Este chiquito, diría Patricia Mora, presentó, en 2016, un proyecto de Ley para cerrar el INAMU y crear el “Instituto de las Familias”. Naturalmente, como joven, que come ansias por el futuro, tuve que hacer la pregunta de rigor. ¿Qué rayos con esta propuesta?

¿Cuáles son las posibles implicaciones sociales que podría provocar un cambio de enfoque así (de género a “familia”) en pleno Siglo XXI?

—“He sabido las posiciones de ese candidato y me parece un retroceso tremendo para una sociedad, y me meto en cuestiones internas de política, pero bueno es como un llamado a la reflexión académica. Simplemente sería un retroceso.

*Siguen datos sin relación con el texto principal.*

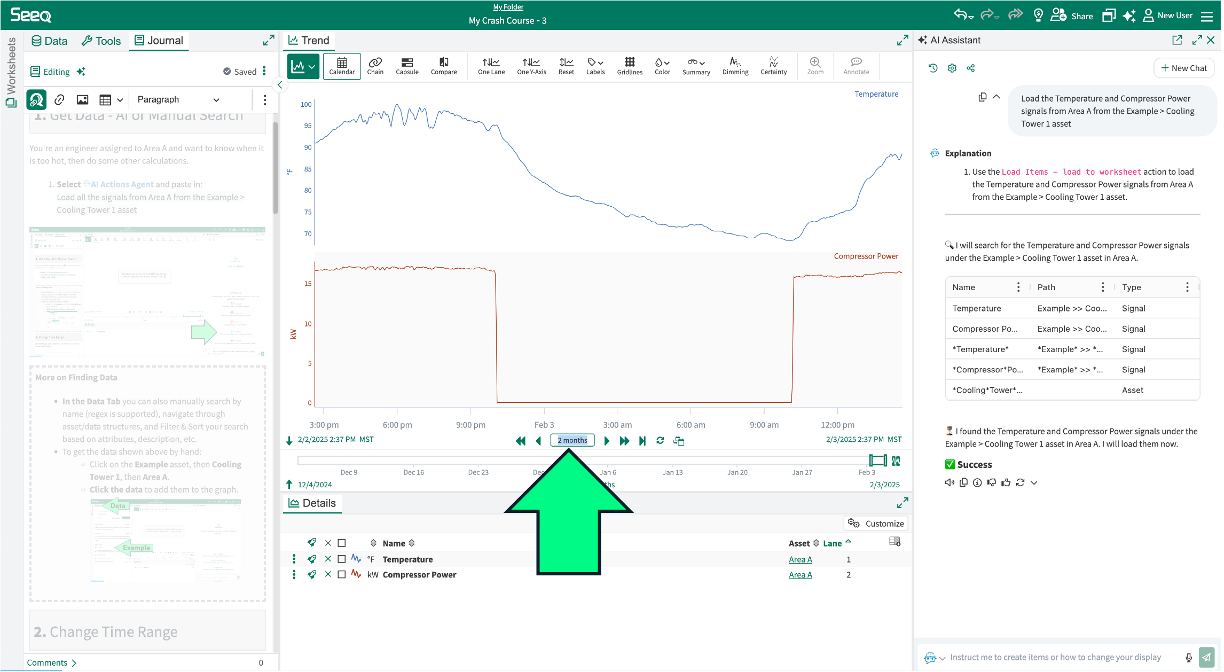1224x672 pixels.
Task: Switch to One Lane layout
Action: click(x=491, y=66)
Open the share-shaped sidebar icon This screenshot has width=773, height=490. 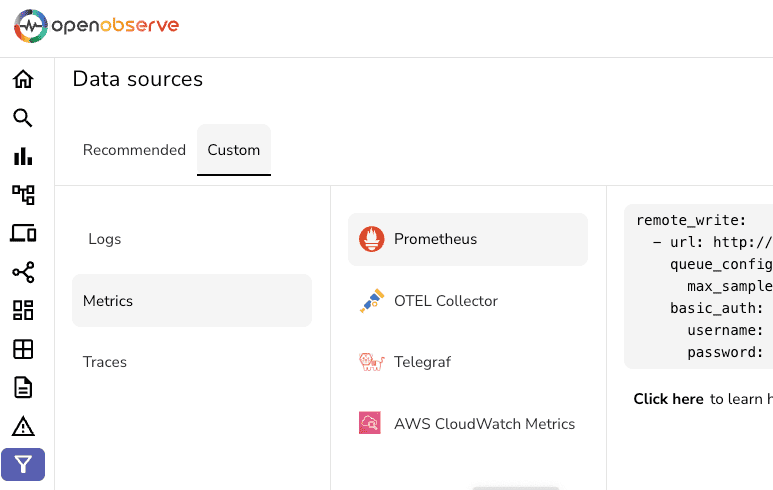(x=23, y=272)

Esperemos que a la capacidad reflexiva de las propias congéneres y el resto de los actores sociales prevalezca, y que los candidatos que tengan chance (de ganar) sean aquellos que promuevan mayor dignidad para las mujeres, y para el resto de la sociedad en general.

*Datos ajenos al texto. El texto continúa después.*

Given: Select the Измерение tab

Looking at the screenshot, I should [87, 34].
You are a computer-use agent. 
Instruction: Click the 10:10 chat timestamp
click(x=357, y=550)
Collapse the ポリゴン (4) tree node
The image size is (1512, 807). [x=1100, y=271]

Esperemos también que estas vertientes conservadoras confesionales tengan oportunidad solo en el campo de lo doméstico. Estas propuestas sólo caben en contextos domésticos muy poco precavidos y no en una sociedad tan avanzada respecto a otros países latinoamericanos como es Costa Rica”.

***

Visto el caso y comprobado el hecho de que nuestro sistema educativo es un monstruo de siete cabezas y que de pronto no le podemos pedir peras al olmo, hay cierta de educación, como la social, de la cual nosotros como jóvenes debemos ser portadores.

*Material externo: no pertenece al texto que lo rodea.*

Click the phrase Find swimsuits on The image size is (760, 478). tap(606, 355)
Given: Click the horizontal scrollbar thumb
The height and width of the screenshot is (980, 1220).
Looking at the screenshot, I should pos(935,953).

Cambiar paradigmas sociales para lograr la igualdad de derechos entre mujeres y hombres es una tarea pendiente, que si bien es cierto le concierne a todo mundo, como decía Dora, las mujeres tenemos esa tarea primordial.

Es que es como la tarea de los jóvenes por hacerse oír. Si no lo hacemos nosotras mismas, nadie más lo hará. Gracias por leer.